■ DOCUMENT EXTRACT:
* * *
Route in Oceania (South Pacific Islands)

Route in New Zealand

Route in Australia

Lighting of the cauldron

The Australian middle distance gold-medallist Herb Elliott carried the torch into Stadium Australia and passed it on to the final runners. The final succession of torch-bearers were selected to celebrate the 100 year anniversary of female participation in the Olympic Games (women were not allowed to compete at the inaugural 1896 Summer Olympics but were given the opportunity in 1900). Betty Cuthbert, Raelene Boyle, Dawn Fraser, Shirley Strickland, Shane Gould, and Debbie Flintoff-King, all medallists in previous Games, were given the honour of carrying the Flame before passing it to the final torch-bearer.
* * *
■ WHAT NEEDS TO BE DONE:
Reproduce verbatim the passage of the torch relay text from "The Australian middle" up to and including "the final torch-bearer.".

■ DATA EXTRACT:
* * *
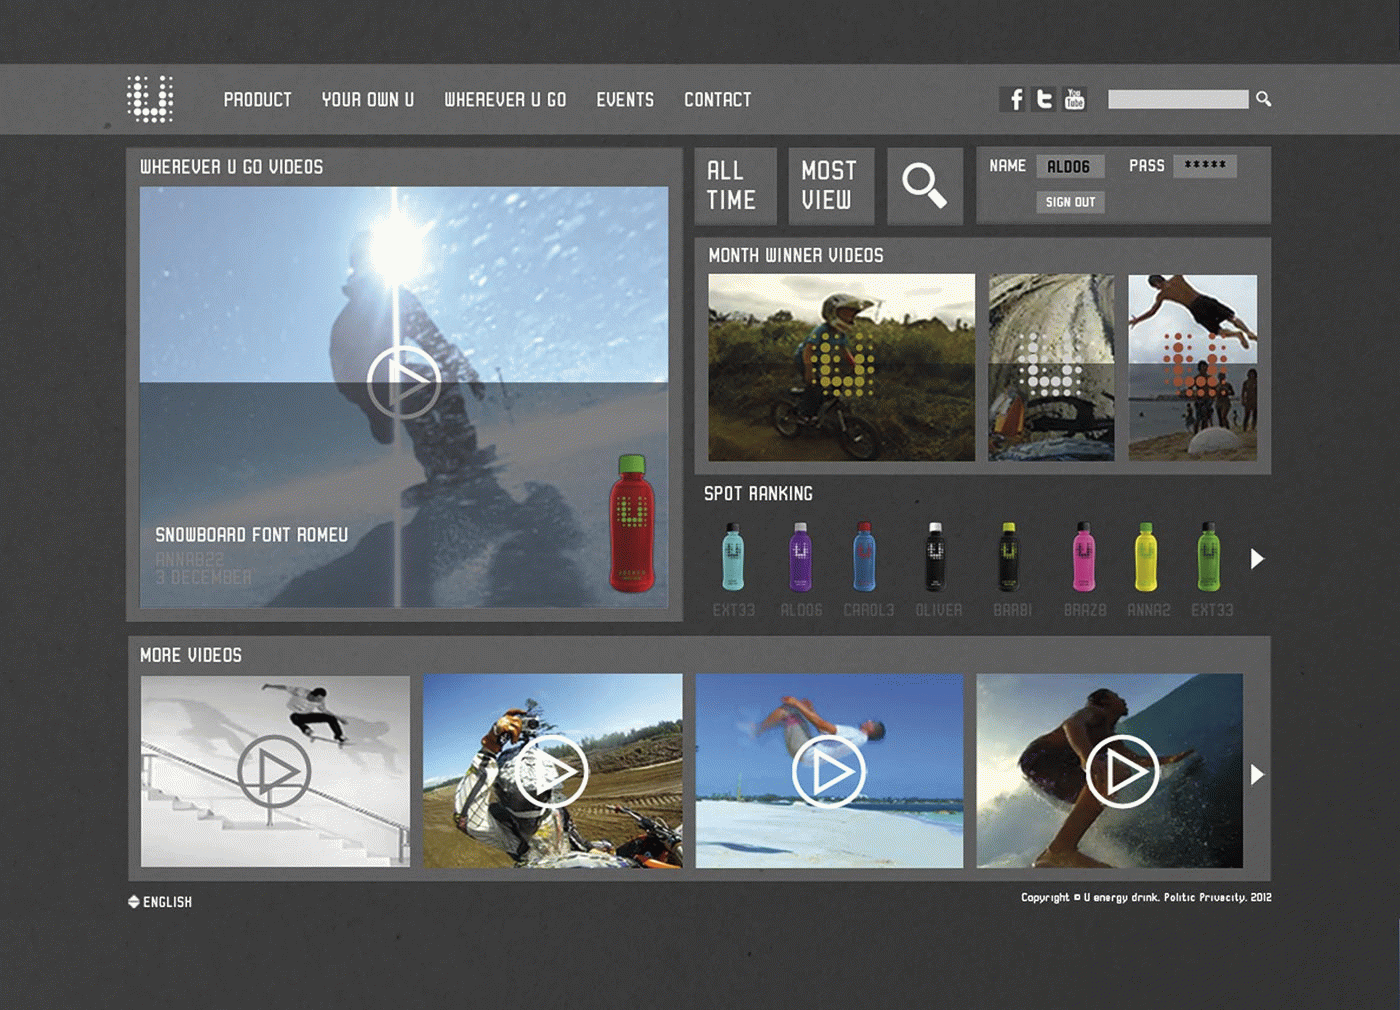Click the large magnifier search tile
1400x1010 pixels.
924,186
* * *
■ REPLY TO THE EXERCISE:
The Australian middle distance gold-medallist Herb Elliott carried the torch into Stadium Australia and passed it on to the final runners. The final succession of torch-bearers were selected to celebrate the 100 year anniversary of female participation in the Olympic Games (women were not allowed to compete at the inaugural 1896 Summer Olympics but were given the opportunity in 1900). Betty Cuthbert, Raelene Boyle, Dawn Fraser, Shirley Strickland, Shane Gould, and Debbie Flintoff-King, all medallists in previous Games, were given the honour of carrying the Flame before passing it to the final torch-bearer.